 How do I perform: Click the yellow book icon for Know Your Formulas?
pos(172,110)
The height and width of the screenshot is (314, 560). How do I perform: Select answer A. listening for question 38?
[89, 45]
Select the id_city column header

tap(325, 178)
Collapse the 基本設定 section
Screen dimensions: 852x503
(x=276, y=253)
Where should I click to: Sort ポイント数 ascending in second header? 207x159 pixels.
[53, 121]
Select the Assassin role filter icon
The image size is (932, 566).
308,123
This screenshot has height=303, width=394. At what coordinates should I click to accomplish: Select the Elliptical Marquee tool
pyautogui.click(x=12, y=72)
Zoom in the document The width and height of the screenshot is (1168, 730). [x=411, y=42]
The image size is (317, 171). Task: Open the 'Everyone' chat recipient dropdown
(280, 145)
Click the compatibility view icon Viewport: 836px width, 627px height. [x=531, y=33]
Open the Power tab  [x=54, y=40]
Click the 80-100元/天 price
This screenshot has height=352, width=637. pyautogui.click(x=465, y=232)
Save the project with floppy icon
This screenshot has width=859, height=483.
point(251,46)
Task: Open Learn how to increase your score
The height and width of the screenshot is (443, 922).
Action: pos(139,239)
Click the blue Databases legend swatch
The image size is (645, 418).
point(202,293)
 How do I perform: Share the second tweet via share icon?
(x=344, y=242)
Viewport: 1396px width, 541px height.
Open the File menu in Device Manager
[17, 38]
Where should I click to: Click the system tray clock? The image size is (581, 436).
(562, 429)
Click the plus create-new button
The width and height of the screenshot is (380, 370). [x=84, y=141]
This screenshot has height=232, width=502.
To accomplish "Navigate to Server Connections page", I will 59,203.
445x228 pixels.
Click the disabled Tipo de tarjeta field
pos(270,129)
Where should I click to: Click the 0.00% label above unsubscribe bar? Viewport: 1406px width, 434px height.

● ● ● ● ●

* Brief
Copy every entry exactly as it is given.

* Finished exercise
 How do I perform: Click the yellow book icon for Know Your Formulas?
pos(172,110)
The height and width of the screenshot is (314, 560). How do I perform: Select answer A. listening for question 38?
[89, 45]
Select the id_city column header

tap(325, 178)
Collapse the 基本設定 section
Screen dimensions: 852x503
(x=276, y=253)
Where should I click to: Sort ポイント数 ascending in second header? 207x159 pixels.
[53, 121]
Select the Assassin role filter icon
The image size is (932, 566).
308,123
This screenshot has height=303, width=394. At what coordinates should I click to accomplish: Select the Elliptical Marquee tool
pyautogui.click(x=12, y=72)
Zoom in the document The width and height of the screenshot is (1168, 730). [x=411, y=42]
The image size is (317, 171). Task: Open the 'Everyone' chat recipient dropdown
(280, 145)
Click the compatibility view icon Viewport: 836px width, 627px height. [x=531, y=33]
Open the Power tab  [x=54, y=40]
Click the 80-100元/天 price
This screenshot has height=352, width=637. pyautogui.click(x=465, y=232)
Save the project with floppy icon
This screenshot has width=859, height=483.
point(251,46)
Task: Open Learn how to increase your score
The height and width of the screenshot is (443, 922).
Action: pos(139,239)
Click the blue Databases legend swatch
The image size is (645, 418).
point(202,293)
 How do I perform: Share the second tweet via share icon?
(x=344, y=242)
Viewport: 1396px width, 541px height.
Open the File menu in Device Manager
[17, 38]
Where should I click to: Click the system tray clock? The image size is (581, 436).
(562, 429)
Click the plus create-new button
The width and height of the screenshot is (380, 370). [x=84, y=141]
This screenshot has height=232, width=502.
To accomplish "Navigate to Server Connections page", I will 59,203.
445x228 pixels.
Click the disabled Tipo de tarjeta field
pos(270,129)
Where should I click to: Click the 0.00% label above unsubscribe bar? Viewport: 1406px width, 434px height.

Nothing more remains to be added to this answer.